____ Records for this exercise
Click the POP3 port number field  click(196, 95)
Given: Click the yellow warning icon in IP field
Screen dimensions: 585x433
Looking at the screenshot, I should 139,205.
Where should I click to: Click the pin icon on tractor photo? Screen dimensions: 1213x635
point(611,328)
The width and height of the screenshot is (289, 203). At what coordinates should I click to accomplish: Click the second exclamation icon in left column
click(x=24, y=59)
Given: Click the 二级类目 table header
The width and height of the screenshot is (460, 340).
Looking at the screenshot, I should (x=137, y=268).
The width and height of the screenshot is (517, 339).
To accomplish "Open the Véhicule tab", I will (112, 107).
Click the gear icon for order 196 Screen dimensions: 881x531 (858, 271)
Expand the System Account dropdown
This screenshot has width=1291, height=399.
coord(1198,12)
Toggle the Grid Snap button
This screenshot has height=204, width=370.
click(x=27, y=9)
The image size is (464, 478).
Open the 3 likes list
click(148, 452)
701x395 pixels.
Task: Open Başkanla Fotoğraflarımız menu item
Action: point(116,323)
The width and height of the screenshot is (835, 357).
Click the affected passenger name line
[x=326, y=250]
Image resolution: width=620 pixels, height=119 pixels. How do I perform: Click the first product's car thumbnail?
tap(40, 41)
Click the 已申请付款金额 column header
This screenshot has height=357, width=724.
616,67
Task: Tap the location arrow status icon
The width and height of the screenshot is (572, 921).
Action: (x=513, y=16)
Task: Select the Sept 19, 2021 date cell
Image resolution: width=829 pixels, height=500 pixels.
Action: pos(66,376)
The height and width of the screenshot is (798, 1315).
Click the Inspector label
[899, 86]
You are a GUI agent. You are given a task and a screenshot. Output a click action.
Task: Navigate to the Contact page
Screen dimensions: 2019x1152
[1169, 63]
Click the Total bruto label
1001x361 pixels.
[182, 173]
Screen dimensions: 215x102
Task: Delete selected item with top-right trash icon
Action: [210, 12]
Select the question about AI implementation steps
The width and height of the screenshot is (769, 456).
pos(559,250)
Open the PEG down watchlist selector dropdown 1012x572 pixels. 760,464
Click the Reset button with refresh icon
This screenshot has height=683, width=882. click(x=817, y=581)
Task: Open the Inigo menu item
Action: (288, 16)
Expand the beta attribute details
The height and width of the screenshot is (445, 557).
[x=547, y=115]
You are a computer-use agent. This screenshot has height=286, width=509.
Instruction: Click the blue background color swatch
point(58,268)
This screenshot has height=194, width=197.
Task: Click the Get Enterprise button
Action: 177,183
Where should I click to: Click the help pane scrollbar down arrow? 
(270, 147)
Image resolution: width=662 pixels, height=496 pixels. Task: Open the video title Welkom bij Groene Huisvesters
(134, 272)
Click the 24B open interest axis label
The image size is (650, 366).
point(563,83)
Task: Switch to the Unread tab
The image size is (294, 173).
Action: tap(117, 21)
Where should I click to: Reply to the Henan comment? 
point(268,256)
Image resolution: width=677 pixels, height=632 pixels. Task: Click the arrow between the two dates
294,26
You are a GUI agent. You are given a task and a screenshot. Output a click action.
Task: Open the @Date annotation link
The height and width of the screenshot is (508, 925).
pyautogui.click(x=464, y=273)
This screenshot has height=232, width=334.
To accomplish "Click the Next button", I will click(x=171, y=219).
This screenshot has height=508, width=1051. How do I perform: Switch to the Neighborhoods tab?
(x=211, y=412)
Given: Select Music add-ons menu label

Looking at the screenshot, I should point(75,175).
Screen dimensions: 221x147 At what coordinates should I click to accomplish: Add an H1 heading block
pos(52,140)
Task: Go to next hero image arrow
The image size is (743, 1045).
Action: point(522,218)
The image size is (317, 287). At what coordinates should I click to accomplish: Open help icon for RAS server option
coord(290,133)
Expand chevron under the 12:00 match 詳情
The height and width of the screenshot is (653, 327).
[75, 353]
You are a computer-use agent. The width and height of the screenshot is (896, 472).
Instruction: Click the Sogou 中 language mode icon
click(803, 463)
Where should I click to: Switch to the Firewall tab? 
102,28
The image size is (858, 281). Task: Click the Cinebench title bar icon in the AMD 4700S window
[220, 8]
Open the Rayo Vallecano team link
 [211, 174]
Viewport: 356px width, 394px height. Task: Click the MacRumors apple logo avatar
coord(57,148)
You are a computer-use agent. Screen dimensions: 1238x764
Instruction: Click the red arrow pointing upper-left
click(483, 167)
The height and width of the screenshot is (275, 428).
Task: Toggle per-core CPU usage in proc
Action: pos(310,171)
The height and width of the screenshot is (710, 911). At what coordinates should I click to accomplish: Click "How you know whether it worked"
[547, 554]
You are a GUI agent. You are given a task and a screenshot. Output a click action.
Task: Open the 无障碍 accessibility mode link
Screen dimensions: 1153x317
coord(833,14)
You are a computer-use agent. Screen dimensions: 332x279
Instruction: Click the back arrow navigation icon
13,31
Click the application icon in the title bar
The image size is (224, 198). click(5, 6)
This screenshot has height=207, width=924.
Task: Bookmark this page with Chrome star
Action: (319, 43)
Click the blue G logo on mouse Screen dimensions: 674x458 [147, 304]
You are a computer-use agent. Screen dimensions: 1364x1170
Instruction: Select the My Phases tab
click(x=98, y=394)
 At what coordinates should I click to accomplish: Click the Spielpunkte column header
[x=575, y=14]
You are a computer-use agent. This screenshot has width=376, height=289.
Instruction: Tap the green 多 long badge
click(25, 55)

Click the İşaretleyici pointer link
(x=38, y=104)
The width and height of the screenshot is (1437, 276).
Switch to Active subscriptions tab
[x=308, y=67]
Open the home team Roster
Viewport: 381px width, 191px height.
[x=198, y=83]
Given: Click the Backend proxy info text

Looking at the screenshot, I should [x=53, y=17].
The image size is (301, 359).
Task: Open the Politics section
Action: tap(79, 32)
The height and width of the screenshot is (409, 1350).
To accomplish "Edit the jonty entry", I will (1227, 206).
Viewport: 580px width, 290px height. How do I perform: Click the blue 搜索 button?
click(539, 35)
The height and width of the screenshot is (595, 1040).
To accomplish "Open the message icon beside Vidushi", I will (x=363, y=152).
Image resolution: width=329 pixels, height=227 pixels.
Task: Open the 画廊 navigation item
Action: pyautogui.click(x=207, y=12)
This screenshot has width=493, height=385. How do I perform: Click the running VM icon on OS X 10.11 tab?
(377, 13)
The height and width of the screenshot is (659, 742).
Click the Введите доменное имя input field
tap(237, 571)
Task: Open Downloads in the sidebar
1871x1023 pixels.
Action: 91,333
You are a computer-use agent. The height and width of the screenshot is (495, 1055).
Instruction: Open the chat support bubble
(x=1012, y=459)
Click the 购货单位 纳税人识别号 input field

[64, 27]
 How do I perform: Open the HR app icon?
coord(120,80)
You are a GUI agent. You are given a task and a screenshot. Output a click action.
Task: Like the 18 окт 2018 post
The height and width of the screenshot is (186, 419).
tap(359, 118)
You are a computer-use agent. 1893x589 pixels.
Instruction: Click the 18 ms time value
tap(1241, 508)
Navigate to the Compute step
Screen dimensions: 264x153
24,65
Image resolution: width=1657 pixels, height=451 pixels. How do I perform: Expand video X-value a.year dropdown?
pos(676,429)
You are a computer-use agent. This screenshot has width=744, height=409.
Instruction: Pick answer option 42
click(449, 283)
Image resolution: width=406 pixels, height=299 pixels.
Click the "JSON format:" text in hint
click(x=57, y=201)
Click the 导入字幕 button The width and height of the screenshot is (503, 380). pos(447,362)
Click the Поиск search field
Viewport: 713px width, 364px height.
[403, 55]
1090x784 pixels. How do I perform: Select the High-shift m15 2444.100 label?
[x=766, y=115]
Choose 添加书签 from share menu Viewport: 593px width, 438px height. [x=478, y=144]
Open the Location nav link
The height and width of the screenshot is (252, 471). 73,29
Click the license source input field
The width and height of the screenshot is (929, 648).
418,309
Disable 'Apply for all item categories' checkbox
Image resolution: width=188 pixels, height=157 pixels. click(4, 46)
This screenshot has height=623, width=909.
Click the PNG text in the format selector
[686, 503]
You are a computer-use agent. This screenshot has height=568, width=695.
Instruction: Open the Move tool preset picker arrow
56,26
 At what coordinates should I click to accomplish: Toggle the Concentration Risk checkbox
________
Exactly as written, repeat each line from the beginning of the data above to the line containing "Task: Tap the location arrow status icon", inclusive.

Click the POP3 port number field  click(196, 95)
Given: Click the yellow warning icon in IP field
Screen dimensions: 585x433
Looking at the screenshot, I should 139,205.
Where should I click to: Click the pin icon on tractor photo? Screen dimensions: 1213x635
point(611,328)
The width and height of the screenshot is (289, 203). At what coordinates should I click to accomplish: Click the second exclamation icon in left column
click(x=24, y=59)
Given: Click the 二级类目 table header
The width and height of the screenshot is (460, 340).
Looking at the screenshot, I should (x=137, y=268).
The width and height of the screenshot is (517, 339).
To accomplish "Open the Véhicule tab", I will (112, 107).
Click the gear icon for order 196 Screen dimensions: 881x531 (858, 271)
Expand the System Account dropdown
This screenshot has width=1291, height=399.
coord(1198,12)
Toggle the Grid Snap button
This screenshot has height=204, width=370.
click(x=27, y=9)
The image size is (464, 478).
Open the 3 likes list
click(148, 452)
701x395 pixels.
Task: Open Başkanla Fotoğraflarımız menu item
Action: point(116,323)
The width and height of the screenshot is (835, 357).
Click the affected passenger name line
[x=326, y=250]
Image resolution: width=620 pixels, height=119 pixels. How do I perform: Click the first product's car thumbnail?
tap(40, 41)
Click the 已申请付款金额 column header
This screenshot has height=357, width=724.
616,67
Task: Tap the location arrow status icon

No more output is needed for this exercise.